Repeat each entry exactly. Drop every image.

+ + + + + + +

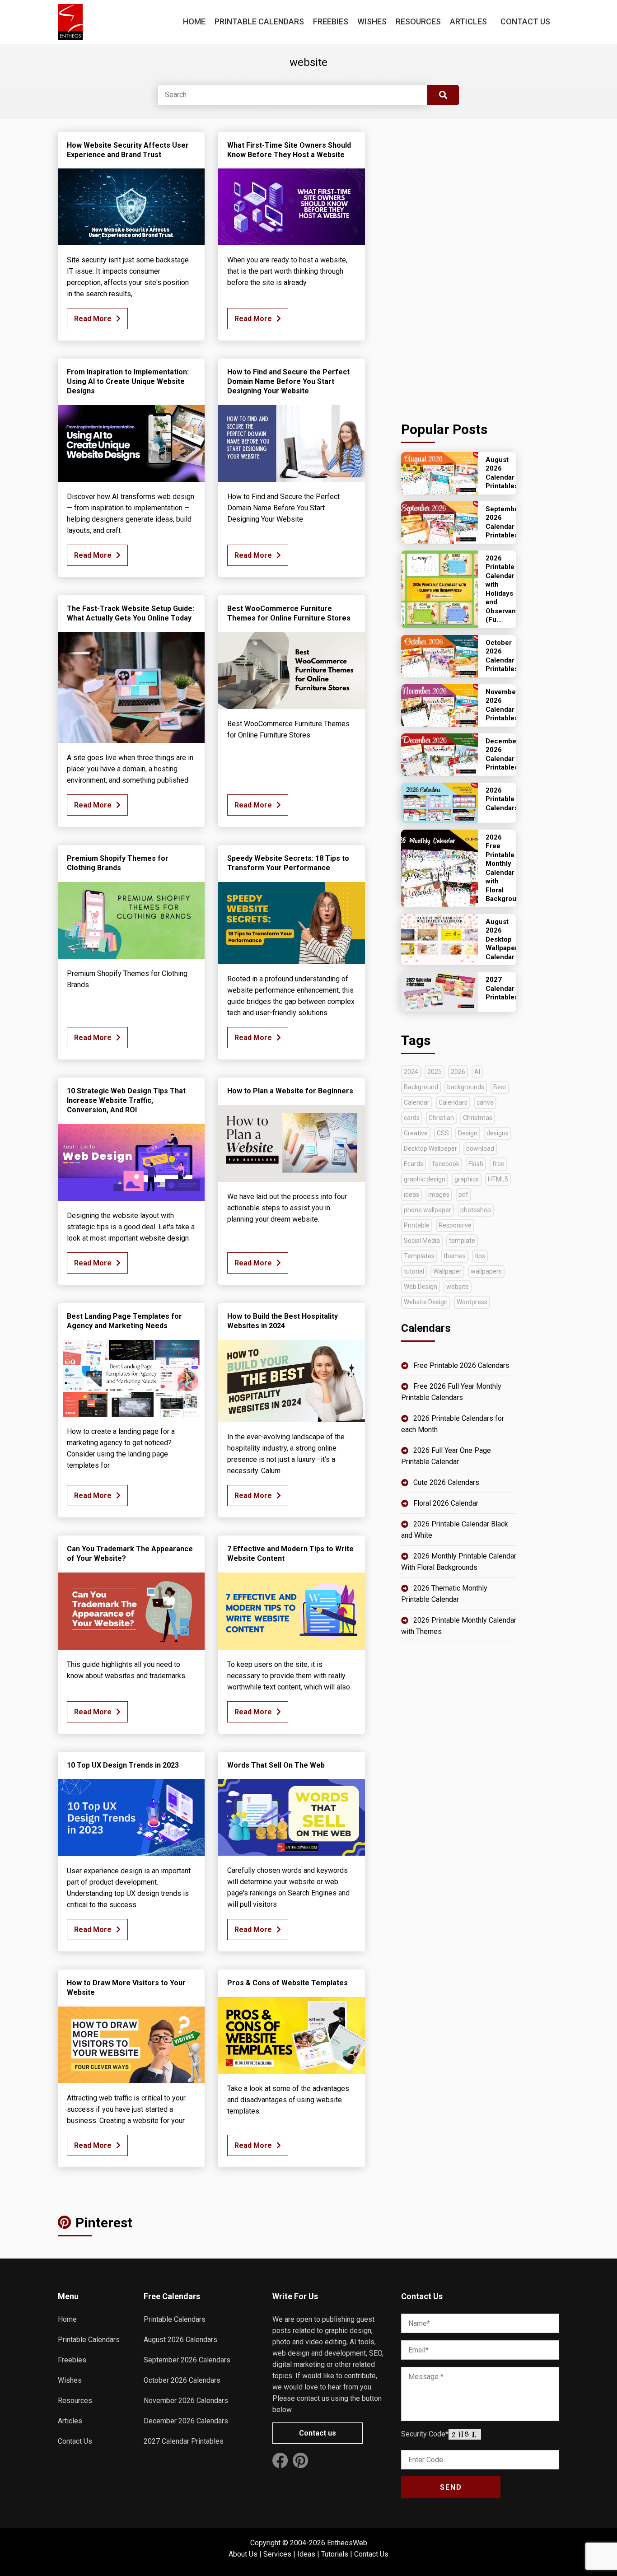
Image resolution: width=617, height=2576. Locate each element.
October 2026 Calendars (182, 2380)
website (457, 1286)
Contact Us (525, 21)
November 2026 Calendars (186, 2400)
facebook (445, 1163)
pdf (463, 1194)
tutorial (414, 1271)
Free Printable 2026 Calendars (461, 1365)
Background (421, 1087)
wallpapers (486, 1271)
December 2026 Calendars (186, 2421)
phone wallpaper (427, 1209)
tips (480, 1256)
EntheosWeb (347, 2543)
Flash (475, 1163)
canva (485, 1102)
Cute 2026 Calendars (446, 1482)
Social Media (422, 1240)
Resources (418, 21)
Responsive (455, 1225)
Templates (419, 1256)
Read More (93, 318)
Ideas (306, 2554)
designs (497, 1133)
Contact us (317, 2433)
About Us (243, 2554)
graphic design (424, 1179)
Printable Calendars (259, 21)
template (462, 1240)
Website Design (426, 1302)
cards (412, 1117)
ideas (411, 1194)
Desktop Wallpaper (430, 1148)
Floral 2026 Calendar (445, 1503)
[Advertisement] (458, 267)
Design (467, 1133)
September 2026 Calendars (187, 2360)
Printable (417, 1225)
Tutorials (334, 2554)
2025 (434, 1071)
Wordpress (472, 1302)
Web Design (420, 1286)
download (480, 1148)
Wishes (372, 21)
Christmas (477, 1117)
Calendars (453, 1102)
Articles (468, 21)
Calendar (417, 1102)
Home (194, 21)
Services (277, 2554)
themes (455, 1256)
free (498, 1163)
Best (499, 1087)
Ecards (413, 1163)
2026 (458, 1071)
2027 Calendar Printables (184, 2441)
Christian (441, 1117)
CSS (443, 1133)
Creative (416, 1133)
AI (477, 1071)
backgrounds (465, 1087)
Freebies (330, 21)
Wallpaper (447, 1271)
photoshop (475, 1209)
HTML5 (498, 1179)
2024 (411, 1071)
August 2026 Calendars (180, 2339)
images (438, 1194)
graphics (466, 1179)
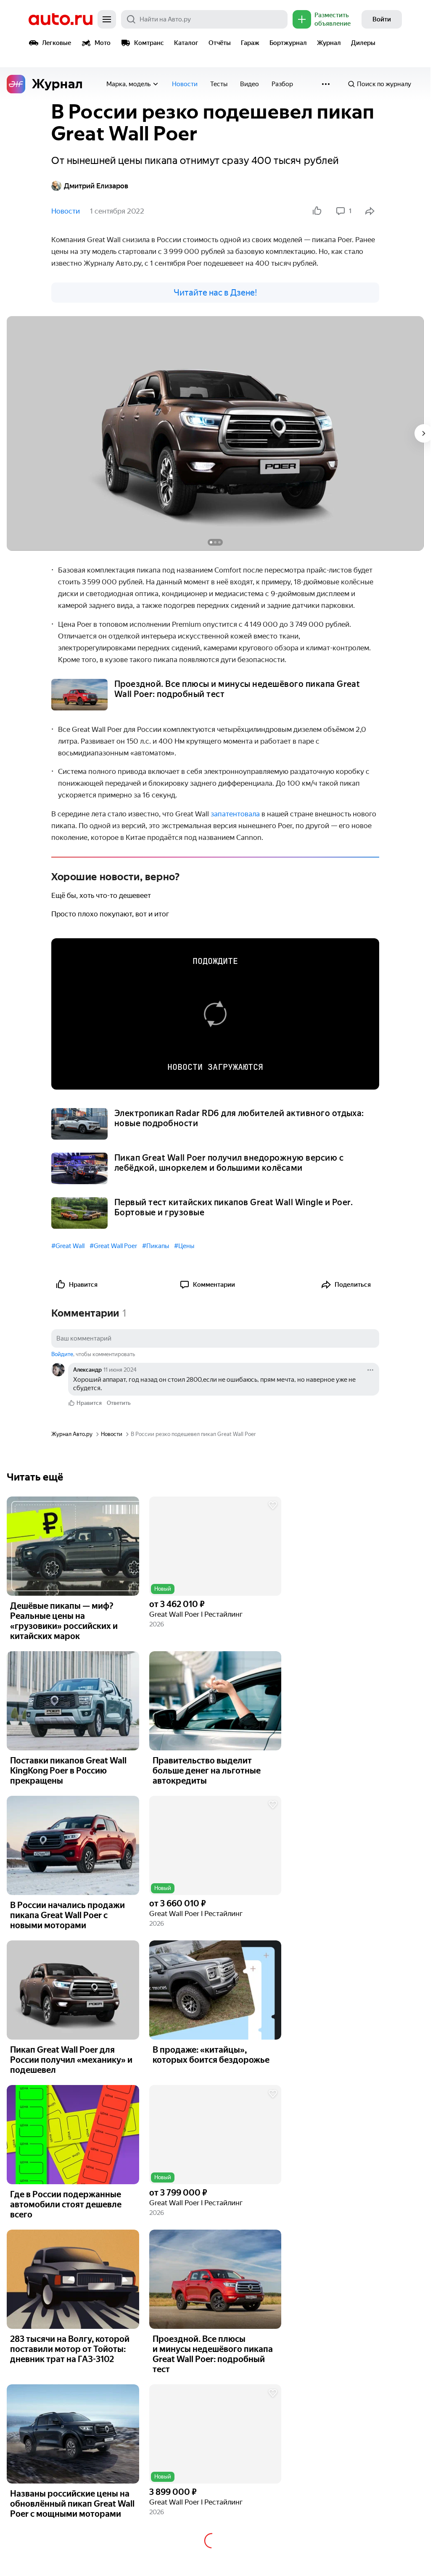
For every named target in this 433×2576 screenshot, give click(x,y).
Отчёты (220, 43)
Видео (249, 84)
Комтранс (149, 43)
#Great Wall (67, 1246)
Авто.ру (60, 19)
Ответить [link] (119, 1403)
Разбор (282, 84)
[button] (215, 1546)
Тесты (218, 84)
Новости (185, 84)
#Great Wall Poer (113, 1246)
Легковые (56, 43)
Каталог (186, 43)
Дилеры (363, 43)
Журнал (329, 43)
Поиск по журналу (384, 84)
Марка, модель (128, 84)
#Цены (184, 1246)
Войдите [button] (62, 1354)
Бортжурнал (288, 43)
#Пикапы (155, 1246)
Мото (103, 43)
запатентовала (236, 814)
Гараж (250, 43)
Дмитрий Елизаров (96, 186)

+ + + + + + +

--- OUTPUT OF THE EXERCISE ---
Image resolution: width=617, height=2576. Locate each element.
October 2026 Calendars (182, 2380)
website (457, 1286)
Contact Us (525, 21)
November 2026 Calendars (186, 2400)
facebook (445, 1163)
pdf (463, 1194)
tutorial (414, 1271)
Free Printable 2026 Calendars (461, 1365)
Background (421, 1087)
wallpapers (486, 1271)
December 2026 Calendars (186, 2421)
phone wallpaper (427, 1209)
tips (480, 1256)
EntheosWeb (347, 2543)
Flash (475, 1163)
canva (485, 1102)
Cute 2026 Calendars (446, 1482)
Social Media (422, 1240)
Resources (418, 21)
Responsive (455, 1225)
Templates (419, 1256)
Read More (93, 318)
Ideas (306, 2554)
designs (497, 1133)
Contact us (317, 2433)
About Us (243, 2554)
graphic design (424, 1179)
Printable Calendars (259, 21)
template (462, 1240)
Website Design (426, 1302)
cards (412, 1117)
ideas (411, 1194)
Desktop Wallpaper (430, 1148)
Floral 2026 Calendar (445, 1503)
[Advertisement] (458, 267)
Design (467, 1133)
September 2026 Calendars (187, 2360)
Printable (417, 1225)
Tutorials (334, 2554)
2025 (434, 1071)
Wordpress (472, 1302)
Web Design (420, 1286)
download (480, 1148)
Wishes (372, 21)
Christmas (477, 1117)
Calendars (453, 1102)
Articles (468, 21)
Calendar (417, 1102)
Home (194, 21)
Services (277, 2554)
themes (455, 1256)
free (498, 1163)
Best (499, 1087)
Ecards (413, 1163)
2026 (458, 1071)
2027 Calendar Printables (184, 2441)
Christian (441, 1117)
CSS (443, 1133)
Creative (416, 1133)
AI (477, 1071)
backgrounds (465, 1087)
Freebies (330, 21)
Wallpaper (447, 1271)
photoshop (475, 1209)
HTML5 (498, 1179)
2024 (411, 1071)
August 2026 Calendars (180, 2339)
images (438, 1194)
graphics (466, 1179)
For every named target in this 433×2576 screenshot, give click(x,y).
Отчёты (220, 43)
Видео (249, 84)
Комтранс (149, 43)
#Great Wall (67, 1246)
Авто.ру (60, 19)
Ответить [link] (119, 1403)
Разбор (282, 84)
[button] (215, 1546)
Тесты (218, 84)
Новости (185, 84)
#Great Wall Poer (113, 1246)
Легковые (56, 43)
Каталог (186, 43)
Дилеры (363, 43)
Журнал (329, 43)
Поиск по журналу (384, 84)
Марка, модель (128, 84)
#Цены (184, 1246)
Войдите [button] (62, 1354)
Бортжурнал (288, 43)
#Пикапы (155, 1246)
Мото (103, 43)
запатентовала (236, 814)
Гараж (250, 43)
Дмитрий Елизаров (96, 186)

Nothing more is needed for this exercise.